Given problem –
Rewrite the records from the line containing "Where should I click to: Open Google" through the line containing "This screenshot has height=1316, width=901.", inclusive, swapping every "dropdown" for "drop-down" and leaving everything else the same.

The data –
START

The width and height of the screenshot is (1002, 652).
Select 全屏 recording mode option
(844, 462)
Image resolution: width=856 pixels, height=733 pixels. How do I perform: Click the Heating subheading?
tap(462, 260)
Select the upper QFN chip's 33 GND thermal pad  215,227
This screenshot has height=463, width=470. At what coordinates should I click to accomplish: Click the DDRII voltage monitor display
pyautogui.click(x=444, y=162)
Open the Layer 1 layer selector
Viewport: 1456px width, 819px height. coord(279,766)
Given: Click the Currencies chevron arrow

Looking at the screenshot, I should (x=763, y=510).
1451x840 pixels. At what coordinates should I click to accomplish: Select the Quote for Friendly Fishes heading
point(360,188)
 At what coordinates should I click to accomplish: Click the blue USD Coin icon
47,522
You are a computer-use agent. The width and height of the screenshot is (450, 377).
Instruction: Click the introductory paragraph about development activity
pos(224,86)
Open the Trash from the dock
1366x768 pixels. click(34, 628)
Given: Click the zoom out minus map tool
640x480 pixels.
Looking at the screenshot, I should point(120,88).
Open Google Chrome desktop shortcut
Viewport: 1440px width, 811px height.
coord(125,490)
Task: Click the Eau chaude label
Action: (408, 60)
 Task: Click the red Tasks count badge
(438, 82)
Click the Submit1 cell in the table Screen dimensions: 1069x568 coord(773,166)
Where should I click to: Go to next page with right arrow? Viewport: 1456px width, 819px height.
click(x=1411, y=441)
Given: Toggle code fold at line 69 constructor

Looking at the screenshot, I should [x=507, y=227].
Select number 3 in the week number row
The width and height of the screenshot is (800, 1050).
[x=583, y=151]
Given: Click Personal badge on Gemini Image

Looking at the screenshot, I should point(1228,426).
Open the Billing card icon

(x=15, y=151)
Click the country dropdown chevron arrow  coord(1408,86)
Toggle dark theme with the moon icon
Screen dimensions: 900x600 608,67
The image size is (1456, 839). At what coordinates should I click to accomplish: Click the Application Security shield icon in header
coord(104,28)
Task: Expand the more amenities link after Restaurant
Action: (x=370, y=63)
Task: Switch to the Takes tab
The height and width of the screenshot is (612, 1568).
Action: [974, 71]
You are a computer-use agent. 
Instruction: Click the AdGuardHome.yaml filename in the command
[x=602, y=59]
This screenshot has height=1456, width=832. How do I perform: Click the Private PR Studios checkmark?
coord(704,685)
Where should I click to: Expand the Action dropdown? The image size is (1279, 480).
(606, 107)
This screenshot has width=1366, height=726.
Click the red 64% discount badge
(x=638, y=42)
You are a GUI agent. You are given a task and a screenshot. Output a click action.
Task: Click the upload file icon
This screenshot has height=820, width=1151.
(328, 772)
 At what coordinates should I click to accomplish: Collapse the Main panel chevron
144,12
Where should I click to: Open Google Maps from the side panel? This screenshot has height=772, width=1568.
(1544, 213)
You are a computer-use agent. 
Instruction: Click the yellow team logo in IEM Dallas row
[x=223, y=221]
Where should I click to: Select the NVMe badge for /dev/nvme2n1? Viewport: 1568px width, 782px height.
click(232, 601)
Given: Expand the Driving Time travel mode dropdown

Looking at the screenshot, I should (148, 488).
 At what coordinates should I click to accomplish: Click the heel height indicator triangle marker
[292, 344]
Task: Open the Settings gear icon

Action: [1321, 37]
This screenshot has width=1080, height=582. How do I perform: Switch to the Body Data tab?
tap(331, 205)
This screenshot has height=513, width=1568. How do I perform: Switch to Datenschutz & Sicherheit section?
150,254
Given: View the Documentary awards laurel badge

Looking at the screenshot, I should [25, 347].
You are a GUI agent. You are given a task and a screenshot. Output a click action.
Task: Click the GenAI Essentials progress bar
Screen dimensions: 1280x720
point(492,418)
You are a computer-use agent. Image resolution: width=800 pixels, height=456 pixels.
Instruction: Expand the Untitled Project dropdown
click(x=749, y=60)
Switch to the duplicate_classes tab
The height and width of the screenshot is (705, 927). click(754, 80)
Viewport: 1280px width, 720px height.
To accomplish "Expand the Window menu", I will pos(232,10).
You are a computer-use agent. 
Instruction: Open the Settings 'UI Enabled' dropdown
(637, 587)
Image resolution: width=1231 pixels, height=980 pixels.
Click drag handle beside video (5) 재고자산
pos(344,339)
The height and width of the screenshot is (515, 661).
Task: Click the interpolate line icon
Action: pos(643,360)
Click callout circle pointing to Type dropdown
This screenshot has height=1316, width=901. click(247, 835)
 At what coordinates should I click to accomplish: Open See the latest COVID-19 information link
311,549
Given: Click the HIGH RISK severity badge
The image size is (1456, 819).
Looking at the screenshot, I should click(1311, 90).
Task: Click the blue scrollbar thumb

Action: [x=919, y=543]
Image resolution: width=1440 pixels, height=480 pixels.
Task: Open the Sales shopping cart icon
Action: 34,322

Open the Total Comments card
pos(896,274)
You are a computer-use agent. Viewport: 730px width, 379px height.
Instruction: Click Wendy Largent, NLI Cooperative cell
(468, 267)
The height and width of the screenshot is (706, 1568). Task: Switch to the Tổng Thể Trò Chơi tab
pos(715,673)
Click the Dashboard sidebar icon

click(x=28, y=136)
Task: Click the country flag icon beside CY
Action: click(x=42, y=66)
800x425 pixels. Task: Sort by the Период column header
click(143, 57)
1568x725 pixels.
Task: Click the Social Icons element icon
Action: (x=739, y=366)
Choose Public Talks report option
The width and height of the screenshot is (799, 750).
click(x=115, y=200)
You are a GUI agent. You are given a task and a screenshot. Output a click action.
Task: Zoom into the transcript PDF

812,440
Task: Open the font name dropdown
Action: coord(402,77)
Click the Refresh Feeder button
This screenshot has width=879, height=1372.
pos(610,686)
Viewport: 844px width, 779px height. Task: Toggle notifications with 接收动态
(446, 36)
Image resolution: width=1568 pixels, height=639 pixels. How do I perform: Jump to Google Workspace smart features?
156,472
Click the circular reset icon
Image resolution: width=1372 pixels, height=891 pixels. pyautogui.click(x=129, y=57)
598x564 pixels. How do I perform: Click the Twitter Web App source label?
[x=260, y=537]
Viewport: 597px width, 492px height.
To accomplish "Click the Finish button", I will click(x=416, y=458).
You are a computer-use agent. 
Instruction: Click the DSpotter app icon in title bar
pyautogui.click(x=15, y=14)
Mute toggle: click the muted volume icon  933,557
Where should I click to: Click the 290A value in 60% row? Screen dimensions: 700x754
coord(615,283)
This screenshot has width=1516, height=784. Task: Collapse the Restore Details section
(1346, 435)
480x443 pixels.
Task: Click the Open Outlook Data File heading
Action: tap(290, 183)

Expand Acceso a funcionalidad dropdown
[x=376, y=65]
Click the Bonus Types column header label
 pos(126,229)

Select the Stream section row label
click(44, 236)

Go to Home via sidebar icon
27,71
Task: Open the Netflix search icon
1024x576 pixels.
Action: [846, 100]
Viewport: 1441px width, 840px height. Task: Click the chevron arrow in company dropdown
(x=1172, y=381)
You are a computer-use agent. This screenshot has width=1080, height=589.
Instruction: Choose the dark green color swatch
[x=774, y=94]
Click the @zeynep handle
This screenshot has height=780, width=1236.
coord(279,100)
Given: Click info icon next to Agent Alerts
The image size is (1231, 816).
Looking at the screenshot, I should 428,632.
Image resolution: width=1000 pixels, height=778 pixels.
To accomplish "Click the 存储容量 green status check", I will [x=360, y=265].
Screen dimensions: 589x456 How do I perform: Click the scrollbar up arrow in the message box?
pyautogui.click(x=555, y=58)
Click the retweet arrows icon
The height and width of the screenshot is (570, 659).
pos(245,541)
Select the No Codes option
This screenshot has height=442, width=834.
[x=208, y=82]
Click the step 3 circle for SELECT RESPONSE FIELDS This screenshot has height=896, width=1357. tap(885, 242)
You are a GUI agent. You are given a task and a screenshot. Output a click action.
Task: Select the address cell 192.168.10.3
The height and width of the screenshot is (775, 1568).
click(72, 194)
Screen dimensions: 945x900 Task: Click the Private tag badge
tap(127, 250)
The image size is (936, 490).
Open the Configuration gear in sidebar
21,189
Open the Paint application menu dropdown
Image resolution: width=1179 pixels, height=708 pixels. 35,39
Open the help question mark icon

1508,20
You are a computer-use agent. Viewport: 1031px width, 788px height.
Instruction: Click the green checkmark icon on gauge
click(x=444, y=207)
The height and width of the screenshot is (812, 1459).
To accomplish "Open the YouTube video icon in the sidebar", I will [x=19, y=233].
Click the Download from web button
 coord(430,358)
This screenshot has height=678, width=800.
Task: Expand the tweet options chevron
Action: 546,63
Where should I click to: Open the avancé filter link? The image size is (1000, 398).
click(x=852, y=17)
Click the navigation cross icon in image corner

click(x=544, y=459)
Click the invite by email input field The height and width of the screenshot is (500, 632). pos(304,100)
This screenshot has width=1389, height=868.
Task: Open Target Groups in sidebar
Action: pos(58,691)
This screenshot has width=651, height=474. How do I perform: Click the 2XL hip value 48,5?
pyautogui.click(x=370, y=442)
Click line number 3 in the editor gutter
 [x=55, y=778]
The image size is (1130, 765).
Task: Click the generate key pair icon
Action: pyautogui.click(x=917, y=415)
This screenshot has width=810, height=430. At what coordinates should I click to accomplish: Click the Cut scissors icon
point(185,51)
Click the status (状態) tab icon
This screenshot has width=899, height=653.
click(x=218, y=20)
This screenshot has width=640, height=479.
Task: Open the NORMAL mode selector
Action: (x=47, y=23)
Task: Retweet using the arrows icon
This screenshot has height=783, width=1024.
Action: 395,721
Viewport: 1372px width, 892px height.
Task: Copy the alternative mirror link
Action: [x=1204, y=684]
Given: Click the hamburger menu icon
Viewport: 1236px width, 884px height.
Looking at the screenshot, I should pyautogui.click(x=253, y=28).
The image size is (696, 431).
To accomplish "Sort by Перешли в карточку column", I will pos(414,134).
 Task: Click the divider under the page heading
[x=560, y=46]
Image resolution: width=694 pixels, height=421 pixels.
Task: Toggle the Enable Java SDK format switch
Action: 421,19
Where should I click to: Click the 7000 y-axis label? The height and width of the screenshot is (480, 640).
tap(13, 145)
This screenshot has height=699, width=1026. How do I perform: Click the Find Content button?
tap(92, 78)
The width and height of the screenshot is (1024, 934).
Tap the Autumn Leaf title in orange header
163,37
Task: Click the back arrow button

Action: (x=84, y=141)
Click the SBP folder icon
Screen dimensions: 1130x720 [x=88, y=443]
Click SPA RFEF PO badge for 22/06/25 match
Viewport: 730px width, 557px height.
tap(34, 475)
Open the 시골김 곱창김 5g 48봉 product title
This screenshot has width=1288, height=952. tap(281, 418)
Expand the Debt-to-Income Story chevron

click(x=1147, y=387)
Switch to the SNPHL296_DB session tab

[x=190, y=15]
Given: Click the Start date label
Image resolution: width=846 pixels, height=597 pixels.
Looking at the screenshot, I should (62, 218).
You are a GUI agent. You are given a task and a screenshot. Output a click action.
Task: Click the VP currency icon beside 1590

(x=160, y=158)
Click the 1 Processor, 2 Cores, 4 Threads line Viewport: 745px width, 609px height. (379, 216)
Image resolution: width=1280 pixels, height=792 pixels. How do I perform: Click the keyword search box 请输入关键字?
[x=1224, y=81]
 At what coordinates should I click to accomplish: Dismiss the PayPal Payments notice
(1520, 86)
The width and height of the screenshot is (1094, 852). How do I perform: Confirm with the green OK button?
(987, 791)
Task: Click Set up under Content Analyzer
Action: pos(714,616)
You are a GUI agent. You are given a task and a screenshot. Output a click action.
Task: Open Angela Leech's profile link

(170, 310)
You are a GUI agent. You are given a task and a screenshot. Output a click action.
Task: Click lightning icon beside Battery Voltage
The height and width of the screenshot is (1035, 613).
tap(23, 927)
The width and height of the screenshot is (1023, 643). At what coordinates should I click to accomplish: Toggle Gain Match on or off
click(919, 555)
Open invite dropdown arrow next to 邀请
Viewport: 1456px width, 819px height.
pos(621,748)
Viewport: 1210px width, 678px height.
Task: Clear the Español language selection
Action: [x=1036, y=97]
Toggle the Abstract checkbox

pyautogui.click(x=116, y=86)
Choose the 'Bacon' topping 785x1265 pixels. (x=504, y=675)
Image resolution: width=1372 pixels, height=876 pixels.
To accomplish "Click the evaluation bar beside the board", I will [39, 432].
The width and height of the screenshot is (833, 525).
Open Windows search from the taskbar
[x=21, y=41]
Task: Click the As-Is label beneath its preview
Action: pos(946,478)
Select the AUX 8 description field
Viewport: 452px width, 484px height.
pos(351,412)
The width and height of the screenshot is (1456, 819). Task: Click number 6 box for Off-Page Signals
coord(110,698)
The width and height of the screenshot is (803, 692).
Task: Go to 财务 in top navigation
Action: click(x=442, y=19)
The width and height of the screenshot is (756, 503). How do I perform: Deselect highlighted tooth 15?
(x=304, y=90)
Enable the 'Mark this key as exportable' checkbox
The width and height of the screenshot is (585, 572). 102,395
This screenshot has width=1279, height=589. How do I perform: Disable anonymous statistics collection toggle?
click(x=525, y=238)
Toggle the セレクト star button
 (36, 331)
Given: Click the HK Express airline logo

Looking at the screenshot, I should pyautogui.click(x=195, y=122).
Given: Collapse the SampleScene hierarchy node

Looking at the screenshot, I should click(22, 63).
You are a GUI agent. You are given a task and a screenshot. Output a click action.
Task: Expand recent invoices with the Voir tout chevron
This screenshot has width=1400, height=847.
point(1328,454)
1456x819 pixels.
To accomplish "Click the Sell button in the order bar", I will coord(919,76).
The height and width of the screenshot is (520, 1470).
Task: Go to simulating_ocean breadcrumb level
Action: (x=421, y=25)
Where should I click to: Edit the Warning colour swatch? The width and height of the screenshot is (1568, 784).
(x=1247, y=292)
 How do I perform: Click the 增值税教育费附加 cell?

END

Answer to this exercise –
Where should I click to: Open Google Maps from the side panel? This screenshot has height=772, width=1568.
(1544, 213)
You are a computer-use agent. 
Instruction: Click the yellow team logo in IEM Dallas row
[x=223, y=221]
Where should I click to: Select the NVMe badge for /dev/nvme2n1? Viewport: 1568px width, 782px height.
click(232, 601)
Given: Expand the Driving Time travel mode drop-down

Looking at the screenshot, I should (148, 488).
 At what coordinates should I click to accomplish: Click the heel height indicator triangle marker
[292, 344]
Task: Open the Settings gear icon

Action: [1321, 37]
This screenshot has width=1080, height=582. How do I perform: Switch to the Body Data tab?
tap(331, 205)
This screenshot has height=513, width=1568. How do I perform: Switch to Datenschutz & Sicherheit section?
150,254
Given: View the Documentary awards laurel badge

Looking at the screenshot, I should [25, 347].
You are a GUI agent. You are given a task and a screenshot. Output a click action.
Task: Click the GenAI Essentials progress bar
Screen dimensions: 1280x720
point(492,418)
You are a computer-use agent. Image resolution: width=800 pixels, height=456 pixels.
Instruction: Expand the Untitled Project drop-down
click(x=749, y=60)
Switch to the duplicate_classes tab
The height and width of the screenshot is (705, 927). click(754, 80)
Viewport: 1280px width, 720px height.
To accomplish "Expand the Window menu", I will pos(232,10).
You are a computer-use agent. 
Instruction: Open the Settings 'UI Enabled' drop-down
(637, 587)
Image resolution: width=1231 pixels, height=980 pixels.
Click drag handle beside video (5) 재고자산
pos(344,339)
The height and width of the screenshot is (515, 661).
Task: Click the interpolate line icon
Action: pos(643,360)
Click callout circle pointing to Type drop-down
This screenshot has height=1316, width=901. click(247, 835)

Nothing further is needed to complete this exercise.